Beads vs Kelly Pipeline Assessment — Can Beads Replace Kelly's State Tracking?¶

Assessor: Carson (dark-factory-kb subagent)
Date: 2026-04-26
Sources: steve-yegge-beads, steve-yegge-meow, steve-yegge-gas-town, Kelly pipeline documentation (METHOD.md, STAGES.md, SOURCES.md)

Executive Summary¶

This assessment evaluates how practical Steve Yegge's Beads framework would be as a replacement for the Kelly pipeline's current state tracking infrastructure. Beads (git-versioned, SQL-queryable work primitives built on Dolt) offer compelling advantages in queryability, auditability, and composability — but integrating them into the existing Kelly system involves non-trivial migration complexity and some genuine trade-offs.
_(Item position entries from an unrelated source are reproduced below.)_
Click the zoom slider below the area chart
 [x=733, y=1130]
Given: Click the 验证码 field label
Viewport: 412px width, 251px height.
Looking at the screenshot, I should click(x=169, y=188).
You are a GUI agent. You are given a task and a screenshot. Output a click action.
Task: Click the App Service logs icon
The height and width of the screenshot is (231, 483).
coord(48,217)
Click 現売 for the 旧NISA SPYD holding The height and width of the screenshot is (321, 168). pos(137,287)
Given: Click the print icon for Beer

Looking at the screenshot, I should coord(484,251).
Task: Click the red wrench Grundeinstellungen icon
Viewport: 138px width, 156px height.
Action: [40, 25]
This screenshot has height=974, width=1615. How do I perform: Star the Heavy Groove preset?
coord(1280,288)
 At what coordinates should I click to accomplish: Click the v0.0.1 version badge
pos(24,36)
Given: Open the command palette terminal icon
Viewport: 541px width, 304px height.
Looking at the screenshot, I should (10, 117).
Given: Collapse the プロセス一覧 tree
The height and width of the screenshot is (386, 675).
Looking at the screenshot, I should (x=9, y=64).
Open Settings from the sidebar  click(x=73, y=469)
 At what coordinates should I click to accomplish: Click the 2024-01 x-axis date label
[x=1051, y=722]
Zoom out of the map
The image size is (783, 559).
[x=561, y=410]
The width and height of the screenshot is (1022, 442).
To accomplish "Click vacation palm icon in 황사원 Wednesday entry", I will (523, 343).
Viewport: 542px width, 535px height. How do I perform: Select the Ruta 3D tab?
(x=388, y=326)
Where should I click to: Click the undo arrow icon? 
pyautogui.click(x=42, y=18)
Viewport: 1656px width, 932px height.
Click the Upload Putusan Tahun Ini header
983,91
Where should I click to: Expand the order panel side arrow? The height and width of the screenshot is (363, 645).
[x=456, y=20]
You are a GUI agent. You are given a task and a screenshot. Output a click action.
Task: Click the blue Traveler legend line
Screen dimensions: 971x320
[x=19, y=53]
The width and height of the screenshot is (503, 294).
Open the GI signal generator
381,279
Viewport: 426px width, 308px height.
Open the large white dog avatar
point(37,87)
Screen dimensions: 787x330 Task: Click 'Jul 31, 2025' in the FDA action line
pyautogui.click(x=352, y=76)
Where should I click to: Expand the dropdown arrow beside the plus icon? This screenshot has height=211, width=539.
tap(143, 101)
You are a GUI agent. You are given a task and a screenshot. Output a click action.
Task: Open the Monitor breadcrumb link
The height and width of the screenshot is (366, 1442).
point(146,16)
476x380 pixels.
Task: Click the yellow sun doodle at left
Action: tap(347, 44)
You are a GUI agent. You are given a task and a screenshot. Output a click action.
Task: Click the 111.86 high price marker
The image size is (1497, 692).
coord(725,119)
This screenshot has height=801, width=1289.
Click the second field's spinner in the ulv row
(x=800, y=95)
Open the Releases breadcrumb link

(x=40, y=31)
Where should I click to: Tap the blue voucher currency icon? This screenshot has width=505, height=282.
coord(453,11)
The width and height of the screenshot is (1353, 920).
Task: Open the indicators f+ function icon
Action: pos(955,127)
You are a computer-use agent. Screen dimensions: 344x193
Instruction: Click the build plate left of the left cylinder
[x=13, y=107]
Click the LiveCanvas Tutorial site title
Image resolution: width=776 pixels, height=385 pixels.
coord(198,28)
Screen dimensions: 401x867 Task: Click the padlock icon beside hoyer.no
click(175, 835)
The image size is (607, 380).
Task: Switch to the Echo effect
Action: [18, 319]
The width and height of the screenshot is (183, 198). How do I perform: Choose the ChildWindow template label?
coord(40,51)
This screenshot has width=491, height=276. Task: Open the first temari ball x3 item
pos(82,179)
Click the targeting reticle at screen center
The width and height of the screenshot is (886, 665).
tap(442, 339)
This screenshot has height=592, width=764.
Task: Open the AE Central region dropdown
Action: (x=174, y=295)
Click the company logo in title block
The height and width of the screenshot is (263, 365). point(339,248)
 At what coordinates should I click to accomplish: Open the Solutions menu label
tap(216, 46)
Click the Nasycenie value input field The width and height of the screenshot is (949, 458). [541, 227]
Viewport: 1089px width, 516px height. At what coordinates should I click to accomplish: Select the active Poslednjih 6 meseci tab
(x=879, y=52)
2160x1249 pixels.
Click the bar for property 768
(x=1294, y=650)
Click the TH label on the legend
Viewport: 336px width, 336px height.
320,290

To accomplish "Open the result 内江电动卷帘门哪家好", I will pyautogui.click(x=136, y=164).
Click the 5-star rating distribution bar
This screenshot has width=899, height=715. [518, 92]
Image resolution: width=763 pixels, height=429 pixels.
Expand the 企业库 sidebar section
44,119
Overall recommendation: Partial Adopt. Beads should be adopted as the audit and knowledge graph layer (replacing TEA audit and memory files), while the Kelly pipeline's existing mechanisms for pipeline state and done markers should be kept in the near term, with migration evaluated after the Beads substrate is established.

Assessment Framework¶

For each Kelly state tracking mechanism, this assessment evaluates:

What changes: How the mechanism would look under a Beads-based system
What breaks: Functionality that Beads cannot replicate or would require significant work to support
What improves: Capabilities that Beads would add or enhance
Implementation complexity: Estimated effort to implement, on a 1–5 scale (1 = trivial, 5 = major rewrite)
Recommendation: Adopt / Partial Adopt / Keep Existing

1. pipeline state¶

What It Is¶

pipeline state is the Kelly pipeline's central state file, tracking which stage each work item is in (Intake, Research, Planning, Implementation, Testing, Release), which subphase is active, and metadata about each stage's completion status.

What Changes Under Beads¶

Each pipeline stage and subphase becomes a Bead rather than a JSON blob. Instead of:

{
  "current_stage": "implementation",
  "subphase": "coding",
  "started_at": "2026-04-26T08:00:00Z"
}

You'd have a Bead with typed fields and explicit state transitions. The pipeline stage is the Bead type; the state machine (pending → running → done/failed) is the Bead lifecycle. The full history of state transitions is preserved in git history.

What Breaks¶

JSON consumers break. Any tooling that reads pipeline state as a flat JSON file (dashboards, CI integrations, monitoring tools) would need to be updated to query Dolt instead. This is non-trivial for external consumers.
Atomic multi-field updates. pipeline state supports atomic multi-field writes (e.g., advance stage AND record timestamp AND update subphase in one operation). Dolt transactions support this, but it's a different mental model.
Simple observability. A human reading pipeline state in an editor sees the full state at a glance. Dolt requires either SQL queries or a UI layer on top.

What Improves¶

Full audit trail. Every state transition is a git commit with author, timestamp, and reason. You can git log your way to any historical state, or run SQL queries across the history.
Cross-pipeline queries. If you have multiple pipelines running, you can query across all of them: "Show me all Beads of type testing that transitioned to done in the last 24 hours across all pipelines."
Branch and experiment. You can branch a Bead sequence to try a different approach, test it, then merge or discard. No equivalent in a flat JSON file.
Attestations attached to state. The Witness quality gate can attach its validation as a typed Bead edge, directly to the pipeline Bead it validated. In pipeline state, validation results are typically stored separately or appended to a log.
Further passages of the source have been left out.